A potential cadmium response element has been identified 5′ to the transcriptional initiation site of the human HO-1 gene, between -4.5 and -4 kb (84). In the mouse HO-1 gene, Alam et al. (86) have described two distal enhancers, one at -4.0 and another at -10 kb, that are required for induction of HO-1 in response to heme, heavy metals, hydrogen peroxide, and sodium arsenite. We have shown that an approximately 4.5-kb human HO-1 gene promoter fragment, which responds to known inducers of the gene such as heme and cadmium, does not completely recapitulate the induction of the gene seen by steady-state Northern analysis, and also lacks the cis-acting elements necessary for linoleyl hydroperoxide-dependent gene induction (25). The absence of a response with the 4.5-kb human HO-1 gene promoter fragment to linoleyl hydroperoxide is further corroborated by the failure of this fragment to respond to other stimuli that directly increase de novo HO-1 gene transcription, i.e., hydrogen peroxide, hyperoxia, and iron/hyperoxia (27). It is possible, therefore, that the human HO-1 gene also requires distal enhancer element(s) similar to the mouse HO-1 gene for induction.

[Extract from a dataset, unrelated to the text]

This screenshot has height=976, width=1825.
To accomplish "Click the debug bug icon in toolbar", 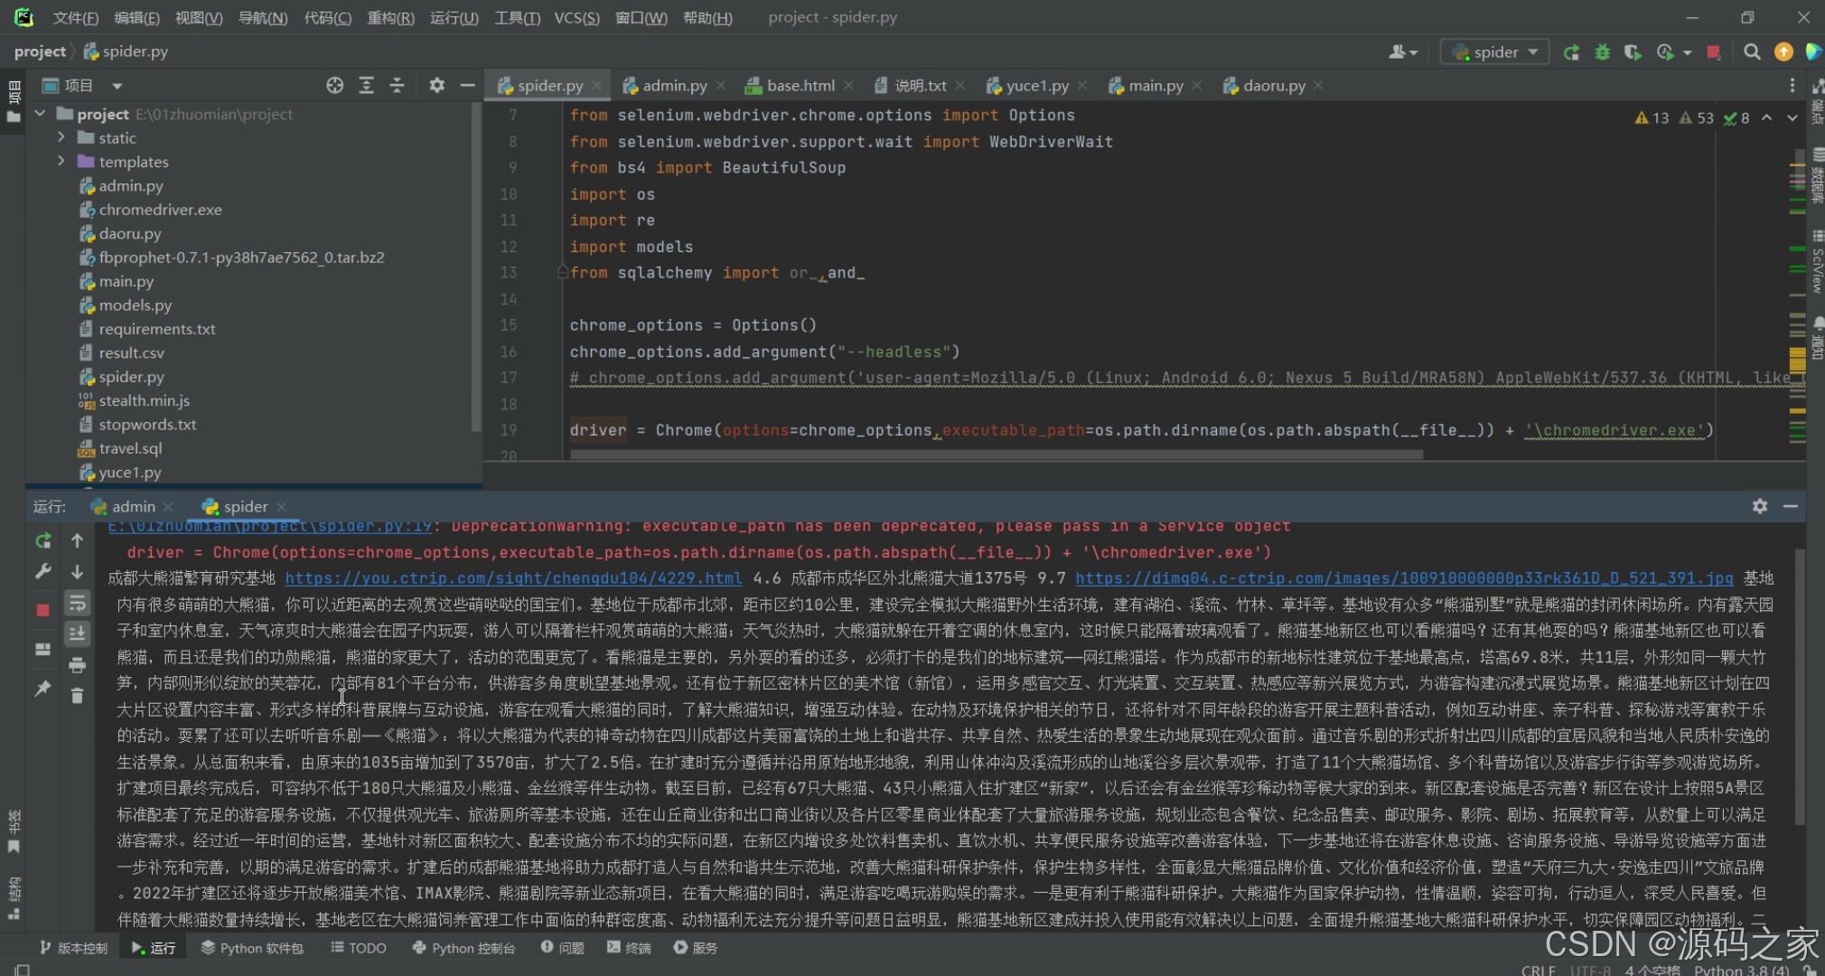I will (1602, 52).
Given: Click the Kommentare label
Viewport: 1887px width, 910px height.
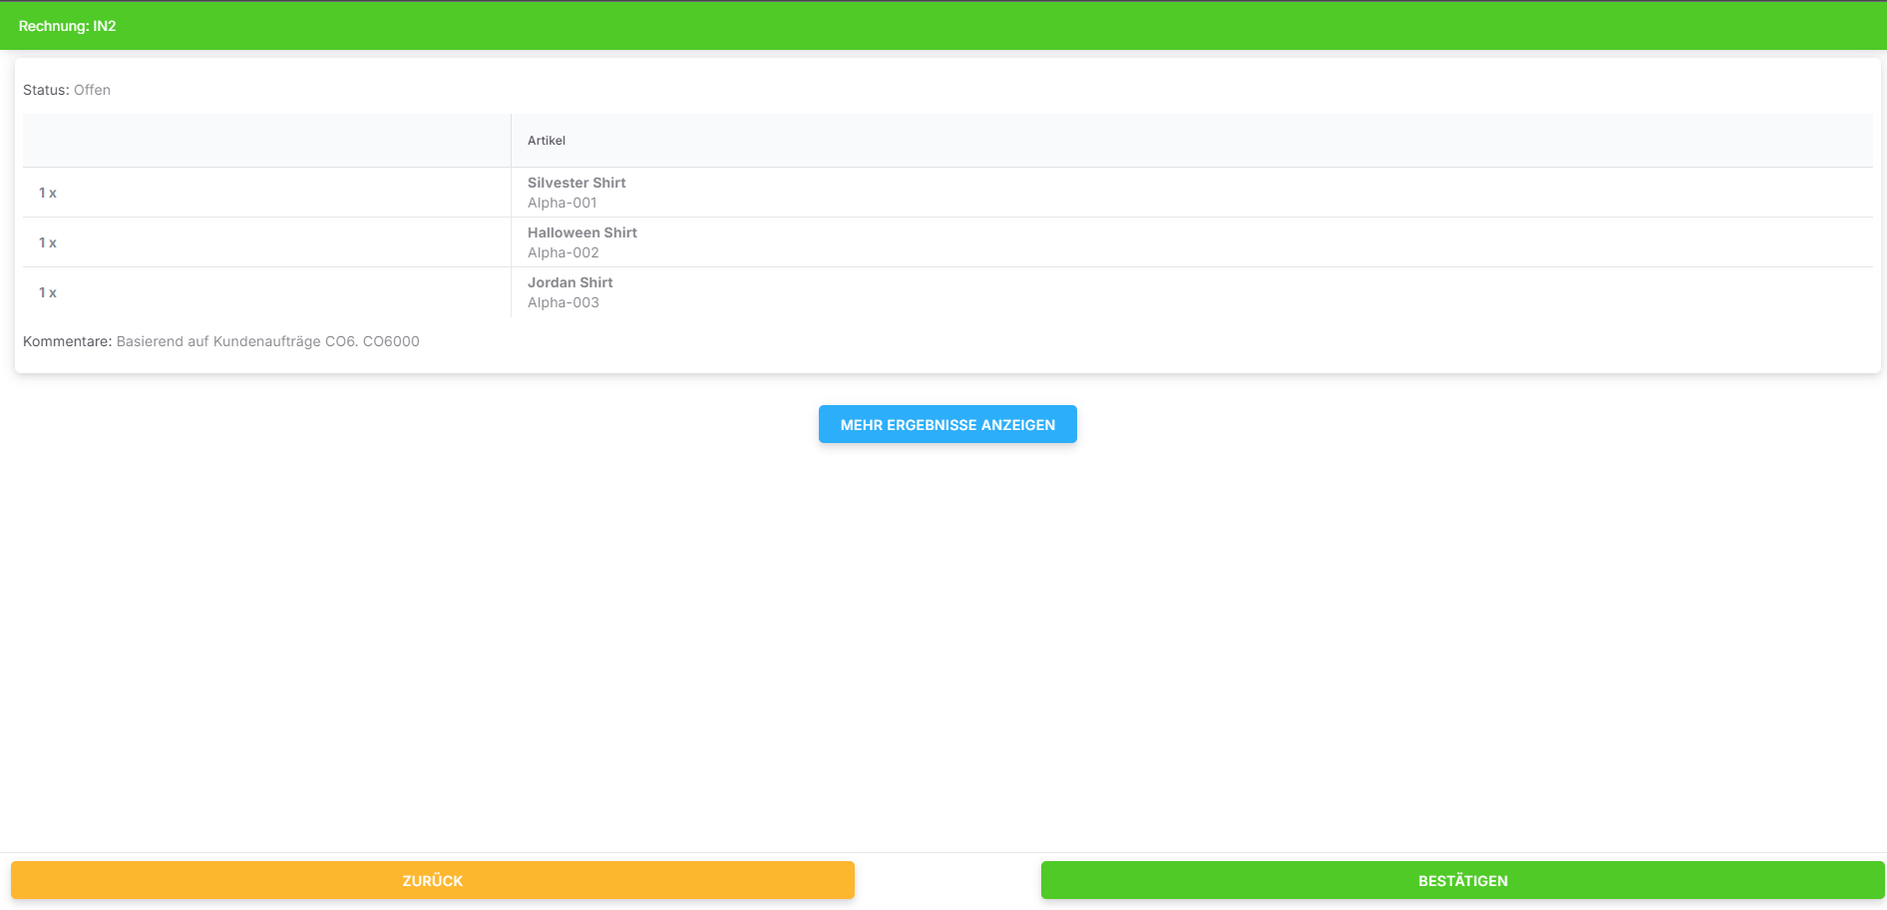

Experiments using additional promoter transfections, chromatin structure analysis, and in vivo footprinting are currently under way in our laboratory to delineate the region of the human HO-1 gene that controls induction.

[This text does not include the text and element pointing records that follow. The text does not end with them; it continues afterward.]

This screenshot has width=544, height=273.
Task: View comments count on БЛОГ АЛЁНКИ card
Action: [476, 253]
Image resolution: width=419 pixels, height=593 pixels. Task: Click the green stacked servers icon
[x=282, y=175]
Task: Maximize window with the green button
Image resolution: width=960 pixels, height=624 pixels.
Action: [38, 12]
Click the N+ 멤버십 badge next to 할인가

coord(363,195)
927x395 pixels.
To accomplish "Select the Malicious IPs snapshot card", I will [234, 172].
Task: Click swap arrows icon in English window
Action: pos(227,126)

Future Research Opportunities

The availability of the HO-1 knockout mouse will facilitate studies aimed at evaluating a direct role for HO-1 in physiology and pathophysiology. In tandem, studies using either generation of transgenic mice that overexpress HO-1 at specific sites in the kidney or gene transfer of HO-1 to tissue-specific sites will greatly expand this area of investigation. Whole animal experiments, as well as isolated cells grown from different segments of the nephron from these animals, could be used in models of renal injury. Ultrastructural localization of the different isoforms of heme oxygenase along the nephron and functional correlation in the intact kidney and in renal injury will be important. The beneficial effects of products of the HO-1 catalyzed reaction merit further investigation. In this regard, the physiologic role of carbon monoxide, a potentially poisonous gas, needs clear elucidation. Recent studies demonstrate that like NO, low concentrations of CO are protective, whereas higher concentrations are cytotoxic (14). The hemodynamic effects of CO, mediated via cGMP, in the renal microcirulation and other vascular beds are promising (70). Major areas of research in which HO-1 will play a significant role in the near future will be transplantation, inflammation, and the cell biology of acute renal failure (ischemic and nephrotoxic). Other areas related to nephrology include the role of HO-1 in hypertension, diabetic nephropathy, obstructive uropathy, and polycystic kidney disease.

Conclusion

In summary, the induction of HO-1 plays an important role in many clinically relevant disorders, including those that involve the kidney. The availability of the HO-1 knockout mouse has served as a useful tool to further confirm the results in renal injury models that were derived mainly from studies using chemical inducers and inhibitors of HO-1. These observations provide impetus for studies aimed at the development of novel physiologically relevant inducers of the endogenous HO-1 gene or targeted gene overexpression of HO-1 as a therapeutic and preventive modality in pathophysiologic states. Evaluation of the by-products of the HO-1 catalyzed reaction such as iron, biliverdin, bilirubin, and carbon monoxide in mediating the cytoprotective effects will provide further elucidation on the mechanism of cytoprotection. At least one by-product, carbon monoxide, has received considerable attention in recent years. As noted in a research news article from Science, “...this gas is likely to provide fuel to run plenty of labs” (90).